Introduction
「東野圭吾シアター」とは東野圭吾の小説を連続で舞台化していく企画公演シリーズです。第一弾は『祈りの幕が下りる時』を舞台化。第二弾となる今回は、全世界で累計1,300万部突破のベストセラー、東野圭吾史上、最も泣ける感動作といわれている『ナミヤ雑貨店の奇蹟』を上演いたします。
本作は、過去と現在が手紙を通じて交錯する、心温まるタイムトラベル・ファンタジーで、これまでに舞台化、ミュージカル化、そして2017年には映画化もされました。
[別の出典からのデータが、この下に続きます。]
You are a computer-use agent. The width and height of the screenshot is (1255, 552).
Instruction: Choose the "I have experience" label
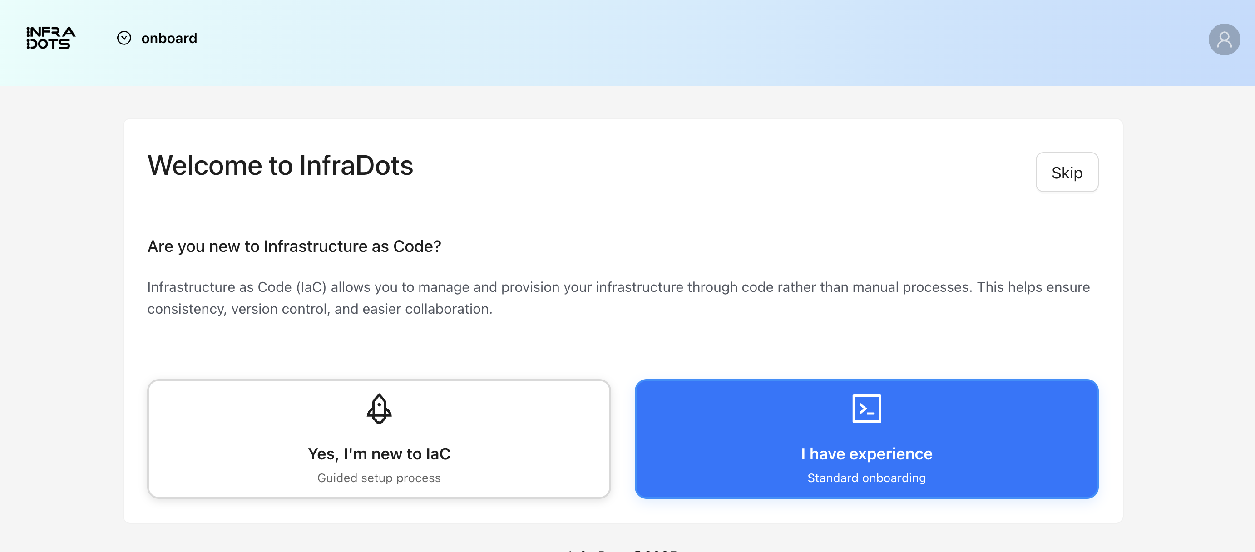coord(866,454)
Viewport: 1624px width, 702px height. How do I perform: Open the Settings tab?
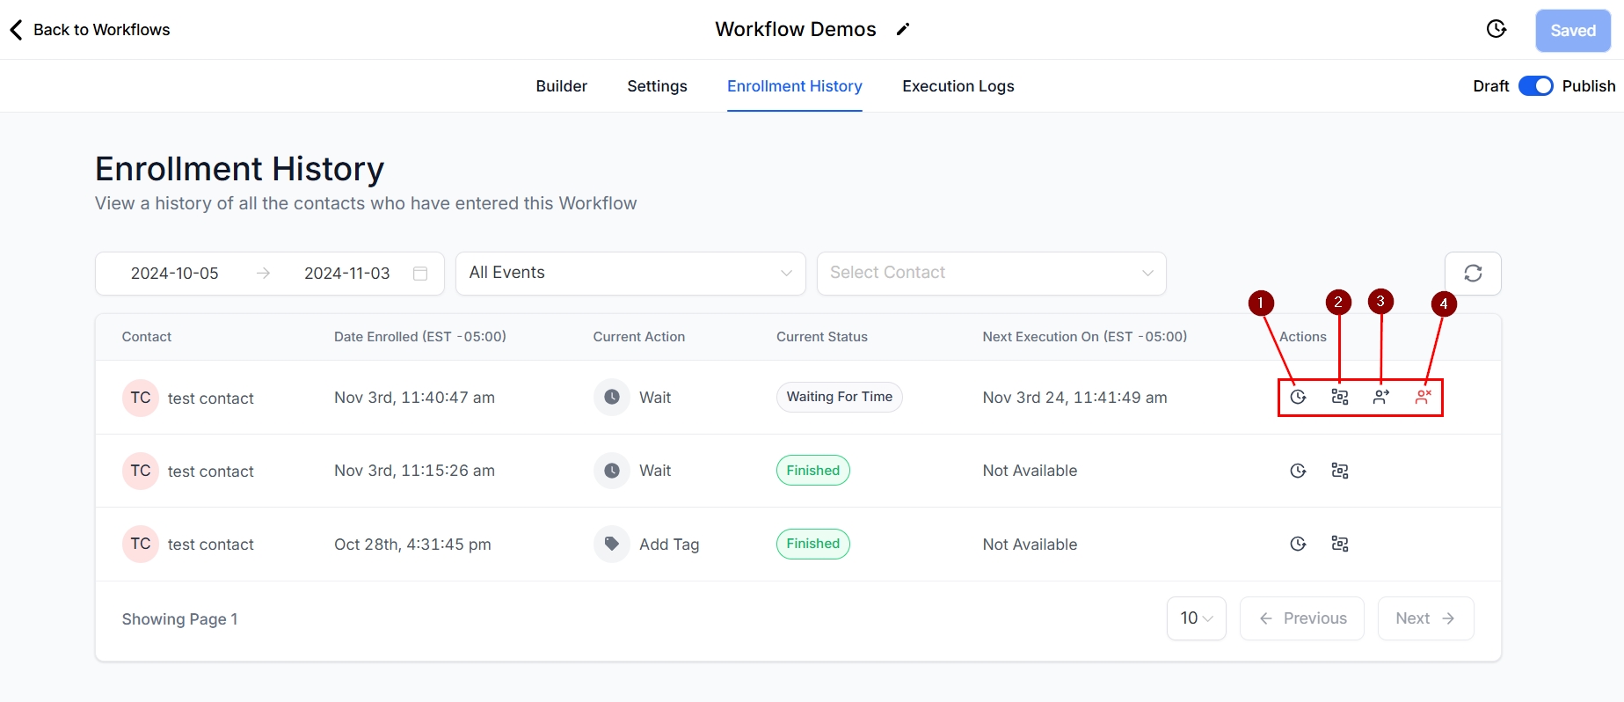[x=657, y=86]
東野圭吾最大のヒット作として、脚本・演出には2013年・2016年・2022年それぞれの上演時にも脚本・演出を担い、繊細な人間ドラマの描写に定評のある成井豊を迎えました。
物語の中心となる3人の青年たちには、敦也役にスーパー戦隊シリーズ『爆上戦隊ブンブンジャー』にて鳴田射士郎 /ブンブルー役で注目を集めるほか、ドラマ・映画・広告など活躍の場を広げている若手俳優・葉山侑樹、翔太役には土屋太鳳の弟としても知られ、『機動戦士Gundam GQuuuuuuX』をはじめ、話題作でメインキャラクターに抜擢されるなど目覚ましい活躍を見せる声優活動のほか、舞台作品にも多くの出演経験を持つ土屋神葉、幸平役には17歳でダンスの世界チャンピオンになった経歴を持ち、中国のボーイズグループ「INT01」としても活躍、Weibo登録者数400万人を誇り世界的な活躍を続けるSANTAが演じます。さらに、物語の鍵を握る女性・セリ役に日向坂46で活躍し、卒業後初舞台出演となる濱岸ひより、雑貨店の店主の息子・浪矢貴之役にこれまで上演された舞台版にも出演してきた演劇集団「キャラメルボックス」の看板俳優である多田直人、そして雑貨店の店主・浪矢雄治役には「相棒」シリーズをはじめ、ドラマやバラエティで活躍するベテラン俳優の神保悟志を迎え、多彩なキャストが顔を揃えました。成井豊が描き出すナミヤ雑貨店を舞台に、実力派揃いのキャストたちが奇跡の物語を紡ぎます。
Message
『ナミヤ雑貨店の奇蹟』は日本が誇るミステリ作家・東野圭吾さんの代表作の一つで、2011年に角川書店の月刊誌「小説野性時代」に発表され、翌年出版された単行本はベストセラーになりました。
私・成井豊は2013年に演劇集団キャラメルボックスで同作を舞台化。その後、2016年と2022年に再演しました。また、私が書いた脚本はソウルと香港で地元の劇団によって上演されました。私はソウル版を見に行きましたが、非常に質の高い舞台で、大いに刺激を受けました。
そして、今回は4回目。過去の上演とは全く違う新しいキャストで、この名作に挑みます。経験豊富な神保悟志さんを雑貨店の店主に迎え、葉山侑樹さんを初めとする若くて実力のあるキャストとによって、この名作がどんなふうに生まれ変わるか、今からとても楽しみです。きっと素敵な奇蹟が起こると信じています。皆様のご来場を心からお待ちしています。